> [TEXTE À LIRE]
..............................

Monarchie - Secouée par une immense contestation, la Thaïlande navigue à vue
THE STRAITS TIMES (SINGAPOUR)
Des dizaines de milliers de personnes se sont rassemblées à Bangkok les 19 et 20 septembre pour exiger des réformes de la monarchie. Aux étudiants se sont ralliés les partisans de l’ancien Premier ministre, renversé par les militaires en 2006, donnant au mouvement une nouvelle ampleur.
Il est 22 heures ce samedi 19 septembre. De très jeunes manifestants remballent leur matériel et s’apprêtent à quitter Sanam Luang, le champ royal, près du grand palais de Bangkok, pour rentrer chez eux. Daeng, 70 ans, qui va passer la nuit sur sa natte, sous un arbre, pour la manifestation nocturne leur lance :
N’abandonnez pas, les enfants ! Revenez demain matin sans faute !”
Daeng est une “chemise rouge” [les chemises rouges sont les partisans de l’ancien Premier ministre Thaksin Shinawatra, renversé par un coup d’État en septembre 2006]. Elle se souvient encore d’avoir été aspergée de gaz lacrymogènes dans le centre de Bangkok pendant les troubles de 2010 [des manifestations ont secoué la capitale entre mars et mai 2010. Les chemises rouges qui demandaient la dissolution du gouvernement faisaient face aux chemises jaunes, incarnant l’élite royaliste. Une centaine de personnes ont été tuées au cours d’affrontements].
Comme beaucoup d’autres chemises rouges, elle a rejoint les manifestations organisées ce week-end par l’organisation étudiante Front uni de Thammasat. L’événement prend, d’un coup, des allures de réunion de militants vieillissants issus de ce réseau que les autorités ont essayé de démanteler après le coup d’État de 2014.
Remise en cause inédite de la monarchie
Aujourd’hui, Daeng a cependant renoncé au rouge et a mis un T-shirt noir [couleur de ralliement des jeunes manifestants]. “Je veux suivre les jeunes”, confie-t-elle au Straits Times.
La manifestation à Sanam Luang est extraordinaire à tous égards. Des dizaines de milliers de manifestants occupent un terrain normalement réservé aux événements royaux qu’ils baptisent “champ du peuple”. Leurs dirigeants, qui s’expriment à la tribune, s’adressent directement au roi Maha Vajiralongkorn : la liste des réformes politiques qu’ils exigent n’est pas soumise au Premier ministre Prayut Chan-o-cha mais à Surayud Chulanont, le président du Conseil privé du roi. Puis ils appellent au boycott de la Siam Commercial Bank, dont le roi est actionnaire majoritaire.

..............................

> [DONNÉES FOURNIES]
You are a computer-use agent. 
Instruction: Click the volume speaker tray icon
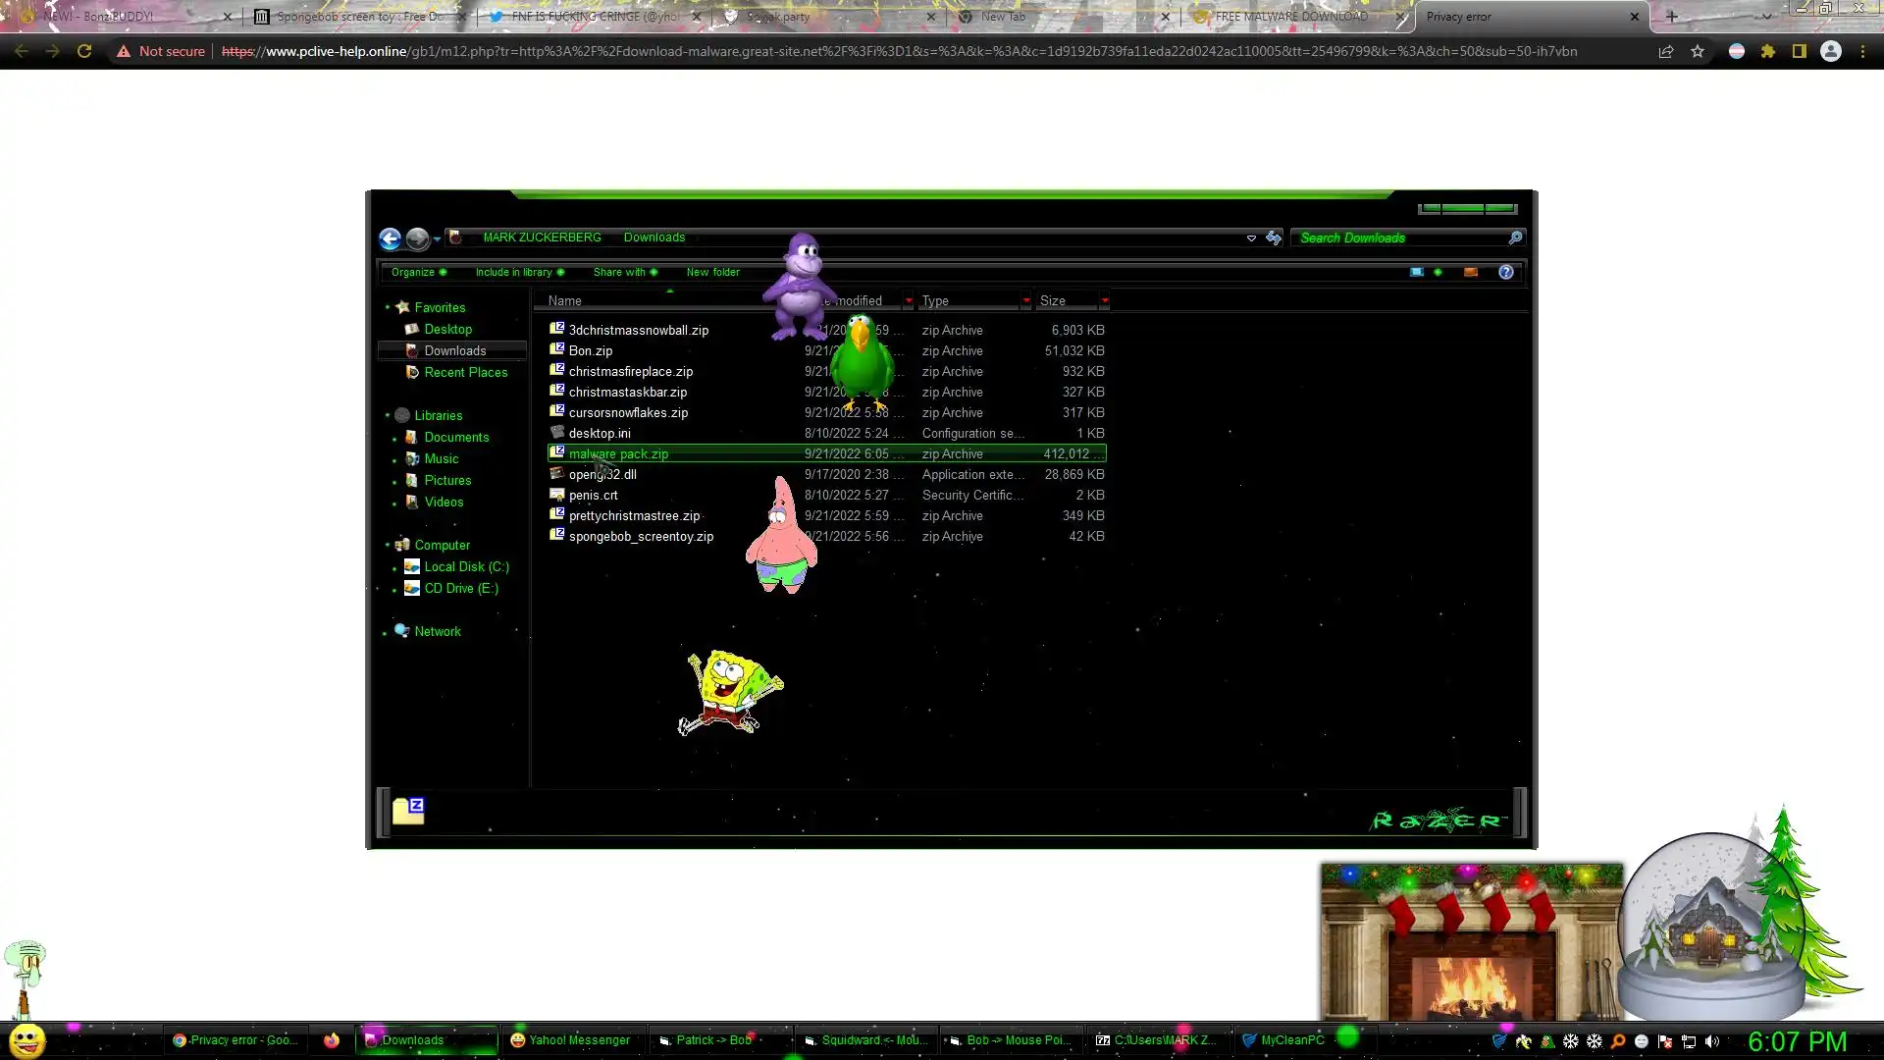click(x=1712, y=1041)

..............................

> [EXERCICE 1]
Répondez aux questions suivantes d'après le texte à lire :
(a) Quel âge a Daeng ?
(b) De quelle couleur est le T-shirt que porte Daeng ce jour-là ?
(c) À qui les dirigeants du mouvement soumettent-ils la liste des réformes qu'ils exigent ?
> [EXERCICE 2]
Rédigez la suite de l'article sur les manifestations en Thaïlande, en reprenant juste après sa dernière phrase.

> [RÉPONSE 1]
(a) Daeng a 70 ans.
(b) Son T-shirt est noir.
(c) Ils la soumettent à Surayud Chulanont, le président du Conseil privé du roi.

> [RÉPONSE 2]
En tentant de rendre “dicible ce qui était auparavant indicible”, les étudiants ont reçu le soutien des fantassins du mouvement des chemises rouges, relève la politologue Khorapin Phuaphansawat de l’université de Chulalongkorn.
Preuve que les chemises rouges n’ont pas disparu. Elles n’ont pas été écrasées.”
Les personnalités du mouvement qui risquaient des poursuites et ont subi des pressions se sont tenues à l’écart.
Quid de la classe ouvrière ?
Reste à voir si ces appels à une réforme de la monarchie rencontreront un écho dans la société thaïlandaise, selon les analystes. Une question impensable pour beaucoup, tant l’ancien roi et père du monarque actuel, Bhumibol Adulyadej, était considéré comme un demi-dieu.
Toute personne critiquant ouvertement la royauté risque des poursuites dans le cadre du très sévère crime de lèse-majesté [qui prévoit jusqu’à quinze ans de prison], même si aucune condamnation n’a été prononcée récemment.
Les chaînes de télévision grand public ont élargi la couverture de l’événement alors que, jusque-là, seuls les médias alternatifs parlaient de ce mouvement.
D’après Khorapin Phuaphansawat, l’élite de Bangkok n’a pas encore pris la mesure du mouvement et ce dernier demeure peu connu de la classe ouvrière thaïlandaise. À ses yeux, il est également trop tôt pour dire comment les intellectuels réagiront.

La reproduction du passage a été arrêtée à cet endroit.